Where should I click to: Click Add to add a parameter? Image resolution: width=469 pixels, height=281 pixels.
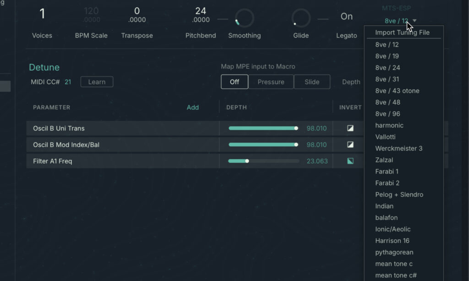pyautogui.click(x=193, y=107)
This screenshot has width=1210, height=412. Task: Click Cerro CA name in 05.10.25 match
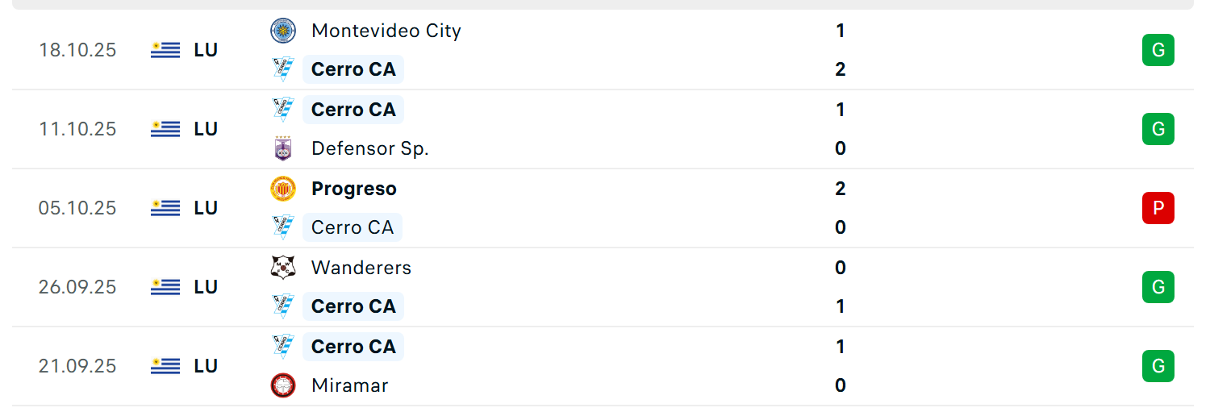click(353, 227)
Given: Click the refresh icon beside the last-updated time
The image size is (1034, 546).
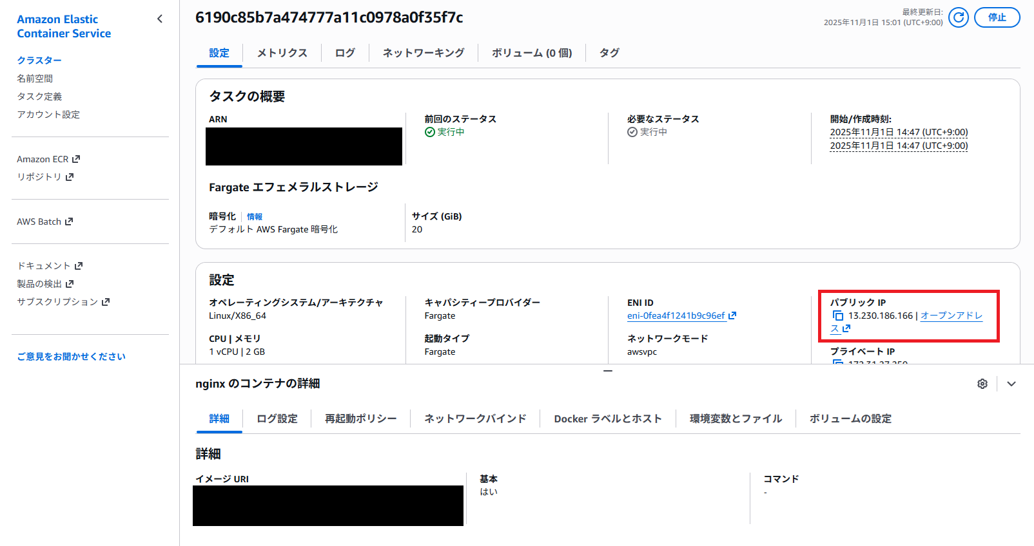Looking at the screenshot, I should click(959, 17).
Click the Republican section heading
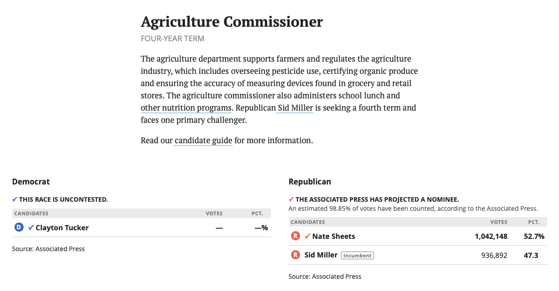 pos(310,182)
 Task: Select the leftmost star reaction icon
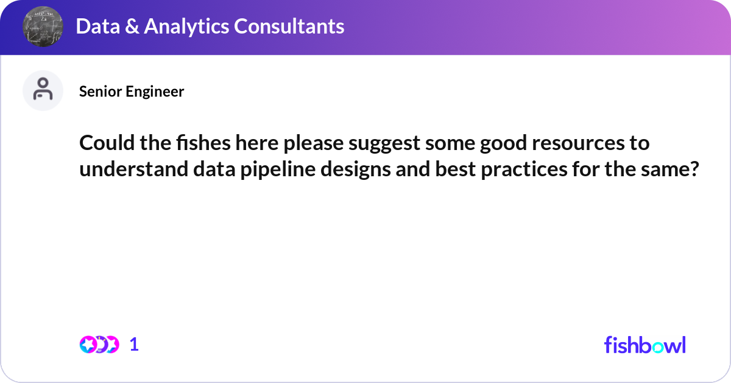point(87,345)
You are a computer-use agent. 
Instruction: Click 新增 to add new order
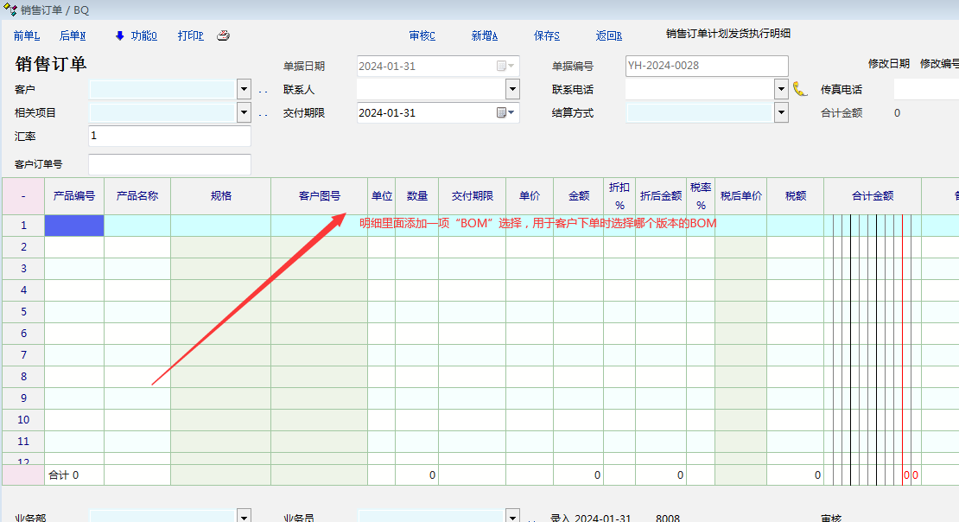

▬▬▬▬▬▬▬▬▬▬

(Required action) Repeat the data exactly. Pictures should not appear.

(Result for this task)
Where should I click to: Click Add to add a parameter? Image resolution: width=469 pixels, height=281 pixels.
pyautogui.click(x=193, y=107)
This screenshot has width=1210, height=412. Task: Click Cerro CA name in 05.10.25 match
click(353, 227)
Given: Click the refresh icon beside the last-updated time
The image size is (1034, 546).
Looking at the screenshot, I should click(959, 17).
Click the Republican section heading
 pos(310,182)
 Task: Select the leftmost star reaction icon
point(87,345)
You are a computer-use agent. 
Instruction: Click 新增 to add new order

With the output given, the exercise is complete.